= Raid on Salamaua (1942) =

The Raid on Salamaua was a conducted by Australian commandoes during the New Guinea campaign of World War II on 28 June 1942. It has been called the first offensive action on land against the Japanese in World War II. The raid was undertaken by 2/5th Independent Company under the command of Captain Norman Winning. According to one account, "The raid has been acclaimed as a copybook action for its diligent scouting, meticulous planning and audacious, multi-pronged attack against an enemy force 10 times the attackers' strength. All without loss of life."

==Raid==
Salamaua had been the district headquarters for the Australian administration.
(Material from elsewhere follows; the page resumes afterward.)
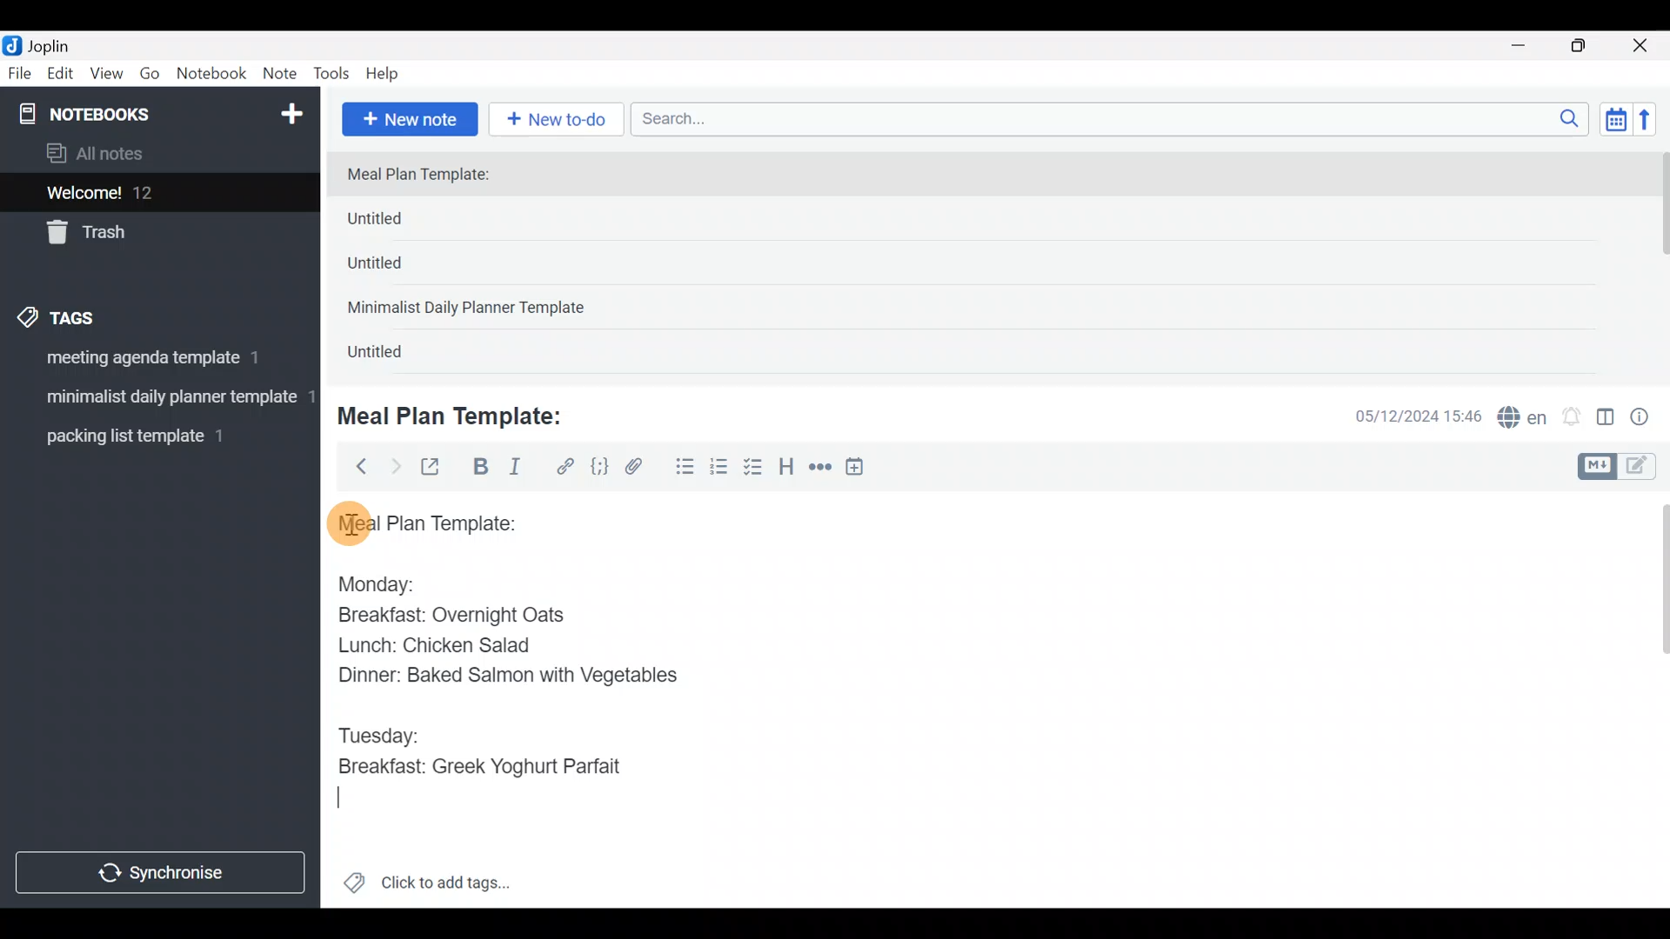  I want to click on Code, so click(597, 466).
It was occupied by the Japanese on 8 March 1942. A handful of pre-war residents of the town joined the New Guinea Volunteer Rifles and fled into the bush to spy on the Japanese.

In June 1942 the only fit, trained Australian troops in the area were around 450 men of the 2/5th Independent Company. It was decided that this force was too small to tackle the Japanese head on in battle but was big enough to undertake a raid.

The raid was planned and led by Captain Norman Winning, using reconnaissance from the New Guinea Volunteer Rifles under the command of Sergeant Jim McAdam. Their targets were the airfield, wireless masts, a bridge and troop billets.

The troops left their base at 2 pm on 28 June. They were seven sections, one of which carried a 3-inch mortar. Their other weapons included Tommy guns, rifles, Bren guns, grenades and a sticky bomb.

It rained heavily at night but stopped around midnight. The raid began at 3.14 am and went for around three quarters of an hour. Two red flares were sent up signalling a withdrawal. All the targets were achieved and over 120 Japanese had been killed; only 3 Australians were wounded.

==Legacy==
The Australians obtained a bag of documents from a Japanese pilot who was trying to fly out when he was killed. They contained the plans of the landings at Buna and Milne Bay. These were delivered on foot by Bill Harris to Kanga Force headquarters, enabling Australian divisions to be recalled from leave and rushed to reinforce Milne Bay. The Japanese reinforced the base at Salamaua, tying down troops that might otherwise have been used in the Kokoda Campaign.